Secondary structure of charge isomers of myelin basic protein before and after phosphorylation

Abstract

Human myelin basic protein (MBP) was fractionated into several of its charge isomers (components). Of these, the secondary structures of four isomers before and after phosphorylation have been studied by circular dichroism (CD). None of the four showed any .alpha.-helical structure. All of the components showed varying amounts of .beta.-structure, random structure, and turns. Component 1 (C-1), the most cationic of the components, showed 13%; component 2 (C-2) had 19%; C-3, 17%; and C-4, 24% of .beta.-structure. Each of the four components was phosphorylated with protein kinase C, from human brain.
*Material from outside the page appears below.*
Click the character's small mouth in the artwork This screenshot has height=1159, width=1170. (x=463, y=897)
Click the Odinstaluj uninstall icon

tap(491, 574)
The extent of phosphorylation varied considerably from 2.8 .+-. 0.6 mol of PO4/mol of protein in C-1 to 5.2 .+-. 0.8 mol of PO4/mol of protein in C-4. The effect of phosphorylation on the secondary structure was to induce .beta.-structure in all the components. The largest change in .beta.-structure was in C-1 and the least in C-4. The surprising result is that although the components were phosphorylated to different extents, the amount of .beta.-structure in all four components increased to a final proportion of 35-40%. Treatment of phosphorylated C-1 with acid phosphatase removed 50% of the total radioactivity. Although the remainder represented approximately 1 mol of PO4/mol of protein, the proportion of .beta.-structure was unaltered. We concluded that a single phosphorylation site identified as residues 5-13 represented a critical size for stabilization of .beta.-structure of MBP in solution and that phosphorylation at the other sites had little infuence on secondary structure.